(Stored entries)
---+---
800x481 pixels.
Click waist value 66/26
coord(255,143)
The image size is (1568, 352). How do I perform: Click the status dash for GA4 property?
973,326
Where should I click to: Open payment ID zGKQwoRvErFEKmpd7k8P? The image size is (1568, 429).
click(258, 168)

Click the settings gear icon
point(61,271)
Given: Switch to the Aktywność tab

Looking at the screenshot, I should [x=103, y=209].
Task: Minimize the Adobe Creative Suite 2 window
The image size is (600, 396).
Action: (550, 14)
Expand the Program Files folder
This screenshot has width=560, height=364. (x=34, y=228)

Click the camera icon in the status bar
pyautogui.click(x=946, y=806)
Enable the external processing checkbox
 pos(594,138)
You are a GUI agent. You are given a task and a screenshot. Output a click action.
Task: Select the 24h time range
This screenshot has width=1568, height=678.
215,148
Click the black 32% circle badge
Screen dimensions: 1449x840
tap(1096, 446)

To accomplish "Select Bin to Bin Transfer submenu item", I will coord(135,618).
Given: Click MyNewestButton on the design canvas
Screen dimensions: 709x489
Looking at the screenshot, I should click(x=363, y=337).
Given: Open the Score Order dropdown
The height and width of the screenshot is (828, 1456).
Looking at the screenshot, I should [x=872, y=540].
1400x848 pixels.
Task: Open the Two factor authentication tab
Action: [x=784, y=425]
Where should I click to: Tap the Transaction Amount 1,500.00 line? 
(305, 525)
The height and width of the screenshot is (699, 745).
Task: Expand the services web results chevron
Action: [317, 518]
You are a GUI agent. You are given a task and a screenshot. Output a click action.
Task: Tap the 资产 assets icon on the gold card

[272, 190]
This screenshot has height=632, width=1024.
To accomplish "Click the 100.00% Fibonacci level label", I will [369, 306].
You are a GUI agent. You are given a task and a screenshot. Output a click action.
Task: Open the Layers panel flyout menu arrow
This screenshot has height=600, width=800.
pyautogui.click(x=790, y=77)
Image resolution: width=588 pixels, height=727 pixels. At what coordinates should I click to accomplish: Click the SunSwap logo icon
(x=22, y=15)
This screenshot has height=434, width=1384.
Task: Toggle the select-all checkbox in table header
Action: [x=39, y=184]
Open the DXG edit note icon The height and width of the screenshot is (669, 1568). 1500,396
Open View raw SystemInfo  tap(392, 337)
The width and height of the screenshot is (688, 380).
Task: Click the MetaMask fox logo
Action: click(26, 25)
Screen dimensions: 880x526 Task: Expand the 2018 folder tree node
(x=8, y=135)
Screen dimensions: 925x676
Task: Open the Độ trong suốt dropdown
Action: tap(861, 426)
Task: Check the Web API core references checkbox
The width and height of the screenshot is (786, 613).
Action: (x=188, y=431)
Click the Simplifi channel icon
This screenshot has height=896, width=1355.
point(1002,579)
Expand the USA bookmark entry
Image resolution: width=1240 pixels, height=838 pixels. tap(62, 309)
---+---
### Task details:
Beginning at the opening line of the data, transcribe each line exactly until you reach the line with "Given: Click MyNewestButton", which you also include, and go no further.

### Solution below:
800x481 pixels.
Click waist value 66/26
coord(255,143)
The image size is (1568, 352). How do I perform: Click the status dash for GA4 property?
973,326
Where should I click to: Open payment ID zGKQwoRvErFEKmpd7k8P? The image size is (1568, 429).
click(258, 168)

Click the settings gear icon
point(61,271)
Given: Switch to the Aktywność tab

Looking at the screenshot, I should [x=103, y=209].
Task: Minimize the Adobe Creative Suite 2 window
The image size is (600, 396).
Action: (550, 14)
Expand the Program Files folder
This screenshot has width=560, height=364. (x=34, y=228)

Click the camera icon in the status bar
pyautogui.click(x=946, y=806)
Enable the external processing checkbox
 pos(594,138)
You are a GUI agent. You are given a task and a screenshot. Output a click action.
Task: Select the 24h time range
This screenshot has width=1568, height=678.
215,148
Click the black 32% circle badge
Screen dimensions: 1449x840
tap(1096, 446)

To accomplish "Select Bin to Bin Transfer submenu item", I will coord(135,618).
Given: Click MyNewestButton on the design canvas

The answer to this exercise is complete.